- _Prompt_:
Please transcribe only the lines that run from the line bearing "The width and" to the end of the entries, keeping both end lines. Skip the pictures.

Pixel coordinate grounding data

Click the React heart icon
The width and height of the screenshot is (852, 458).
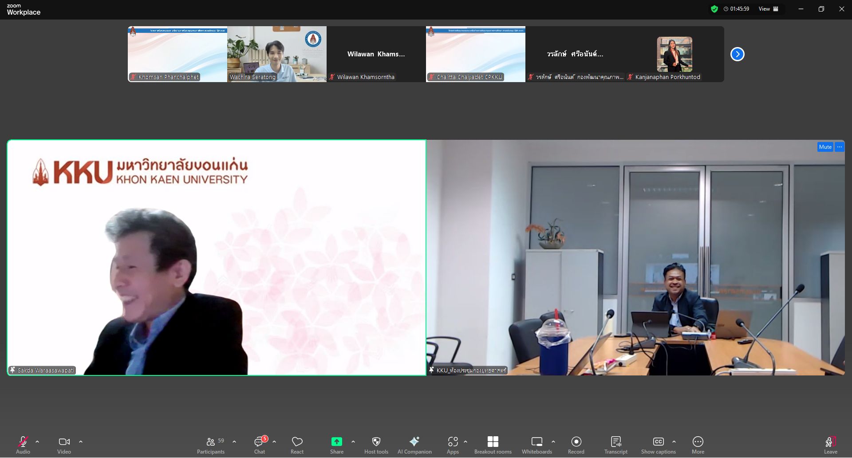pos(297,445)
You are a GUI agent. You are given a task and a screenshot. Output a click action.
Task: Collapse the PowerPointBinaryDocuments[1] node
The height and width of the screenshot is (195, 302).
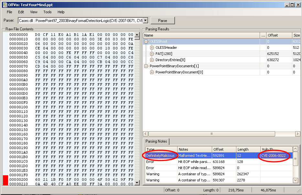[146, 66]
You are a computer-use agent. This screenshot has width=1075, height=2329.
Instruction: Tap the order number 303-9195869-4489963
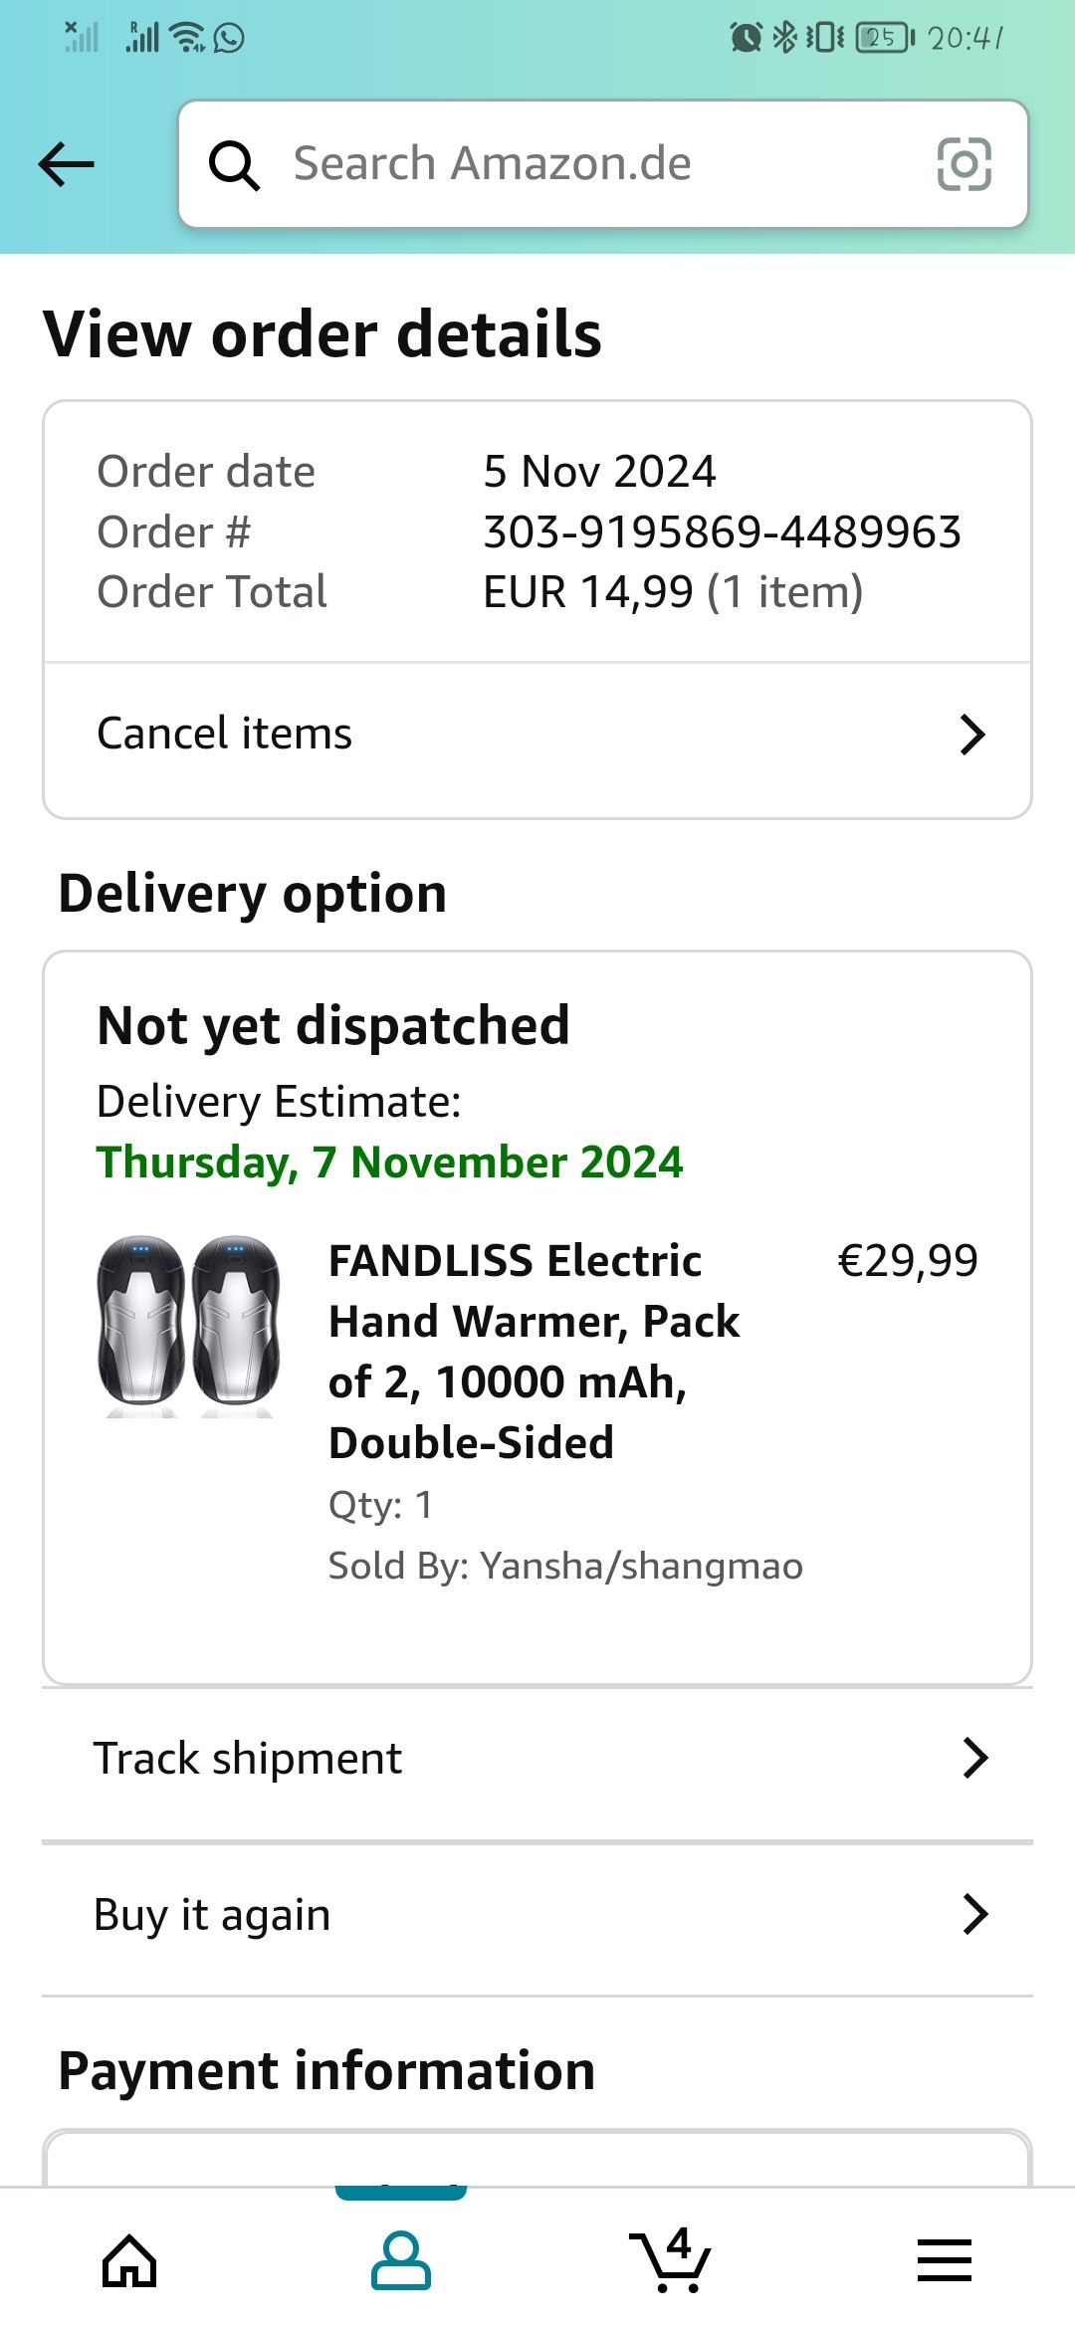[x=722, y=531]
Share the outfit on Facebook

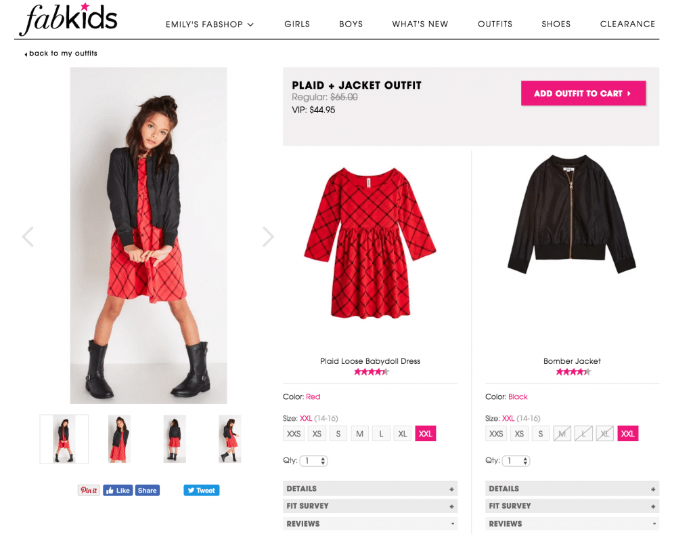point(147,490)
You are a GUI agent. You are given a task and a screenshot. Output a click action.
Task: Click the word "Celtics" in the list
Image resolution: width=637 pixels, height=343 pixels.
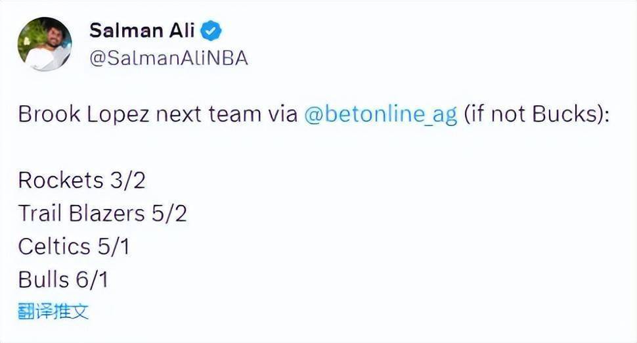(x=54, y=246)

- _Answer below_:
The width and height of the screenshot is (852, 458).
pos(297,445)
You are a GUI agent. You are given a task and a screenshot. Output a click action.
Task: Collapse the PowerPointBinaryDocuments[1] node
The height and width of the screenshot is (195, 302).
[146, 66]
You are a computer-use agent. This screenshot has width=1075, height=2329.
Instruction: Tap the order number 303-9195869-4489963
[x=722, y=531]
Share the outfit on Facebook

point(147,490)
You are a GUI agent. You are given a task and a screenshot. Output a click action.
Task: Click the word "Celtics" in the list
Image resolution: width=637 pixels, height=343 pixels.
(x=54, y=246)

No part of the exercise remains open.